I get in easily and slip my shoes off. I am careful about what I touch, and what I take. I make sure I leave no evidence of myself behind. I go into Victoria's bedroom first. Her walls are a warm golden. Her bedding the color of French Caramels. Overstuffed pillows and wool throw blankets. It smells of warm vanilla and honey. I gently readjust a pillow and wipe a thin layer of dust off her nightstand. Nothing has changed since I've been here last. Her dresser is neat and organized. I open her top drawer where she keeps her lingerie. Everything is a swath of black lace. I find a pair of silk panties with the tags still on. I slip them into my purse. A piece of torn paper lies on the bedroom floor. I bend over to pick it up. It's a phone number written in pencil. I place the number next to the panties.

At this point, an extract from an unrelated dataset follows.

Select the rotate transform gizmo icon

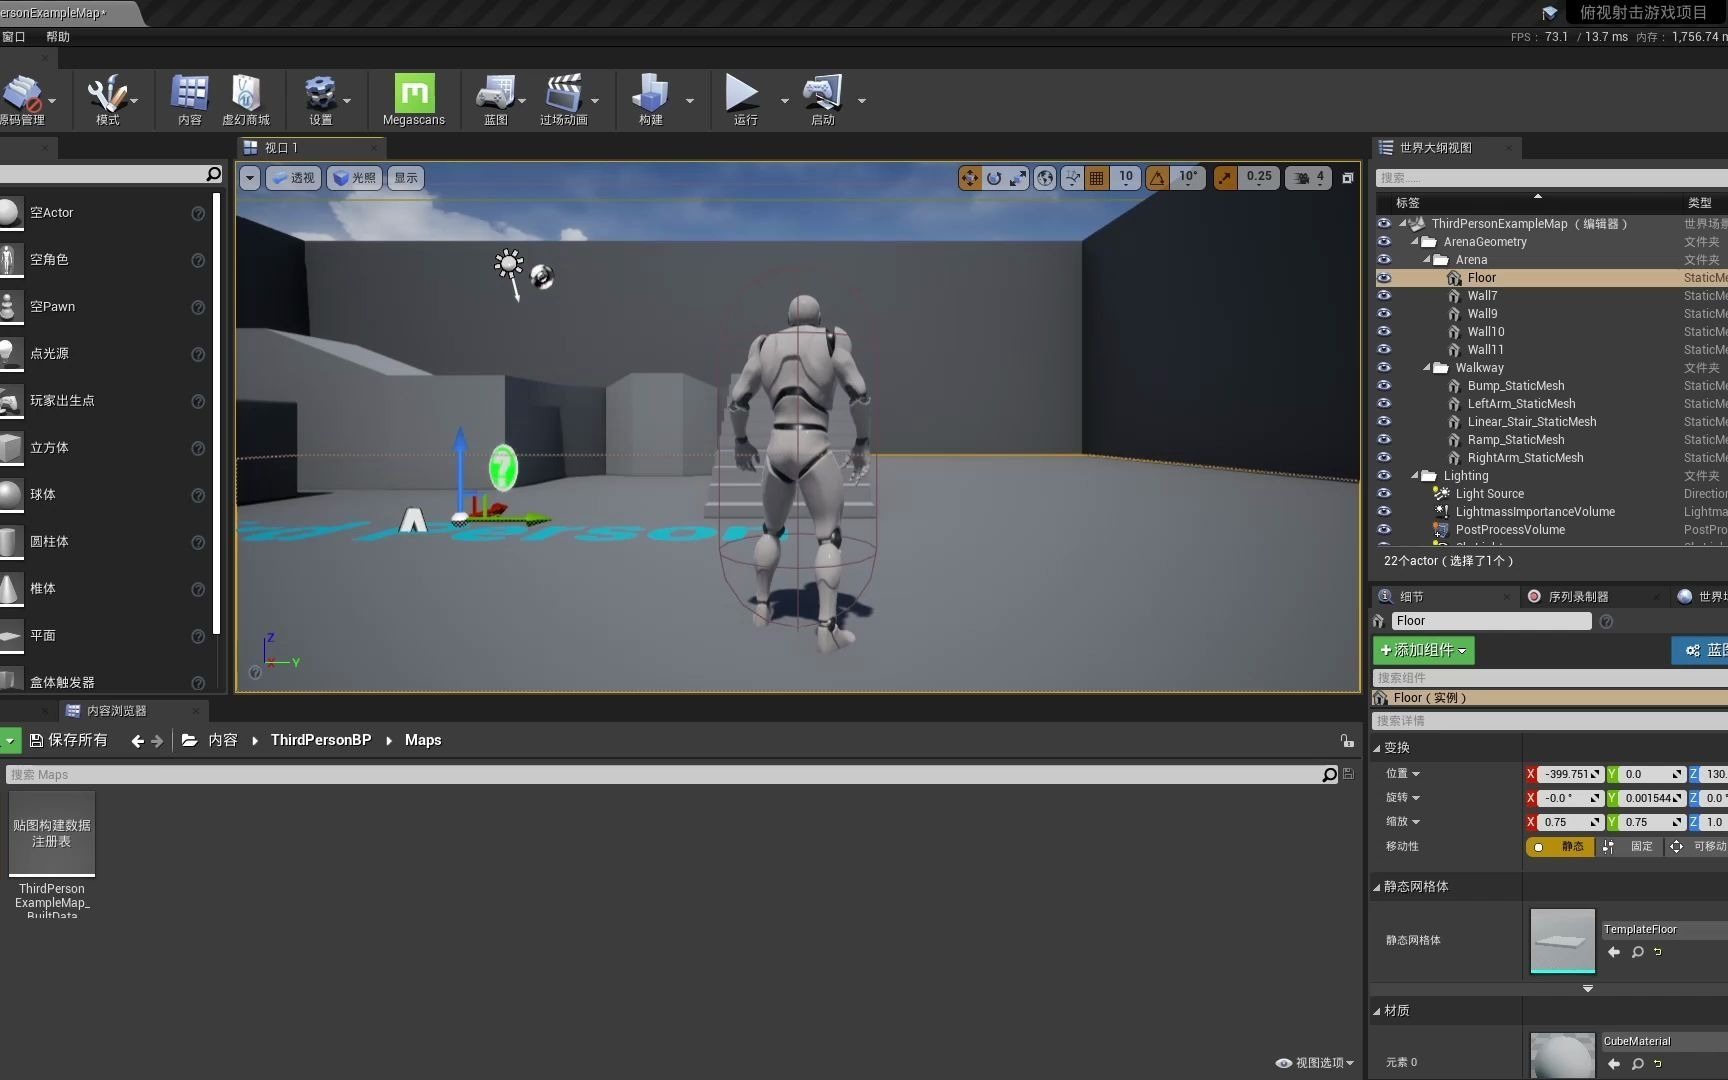point(994,178)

I go into her living room, where the bookshelves are still color coded. I step gingerly into the kitchen area where the dishes from this morning await to be washed and put away. I turn my gaze to the breakfast nook. A bouquet of white butterfly roses in a turquoise vase sits on her banquette. A card is tucked between two blooms. Thank you for last night. Love, Geoffrey. I take a picture of the flowers and the name of the business where they were bought. I walk back to the entryway. I wedge my feet back into my shoes and lock the door behind me. I need to get to the bus stop before it gets too late and I will have no choice but to walk home.
The bus arrives fifteen minutes early. A heaving beast of metal and gears lurches to a stop. I make my way to the very back. Too lost in thought to notice that Victoria has also gotten on the bus. It isn't until I smell that signature scent of vanilla and honey that I know Victoria is seated next to me. I can feel her eyes on the back of my neck. I clutch my purse a little tighter and ring to be let off. Victoria does the same. I can feel my face starting to flush, and my palms have gone sweaty.
As the bus approaches the stop I stand up awkwardly and nearly trip over my feet. I hurry as fast as I can off the bus and down the street, but I know she is behind me. "Hey!" she yells. I turn around, fear gripping my insides. "You dropped this." She holds out the red scarf I purchased at the same boutique she bought her's at.
"Thank you, I didn't know I dropped this." She smiles and her eyes crinkle at the corners. Her eyes look more amber than I thought. and there are more blonde highlights around her face. " I have the exact same scarf at home. Red isn't my color. Looks good on you though."
She waves at a man standing behind me. He is wearing a grey jacket. A book of poems by Tennyson under his right arm. She leaves me with the red scarf in my hands. The red scarf I look better in than her.
I walk the rest of the way home. I open my front door and go straight to my bedroom. The room I share with my husband. The room that also has the same plush pillows as Victoria.
I peel off my jeans, and take the panties out of my purse. The crumpled piece of paper with the phone number on it sits under a discarded gum wrapper. I search around my dresser until I find the nail scissors I used the day before. I cut the tags off and carefully pull the thin material over my hips. I look at myself in the mirror. I'm curvier than her, but my husband will like these. He will like them and never know that they belonged to Victoria.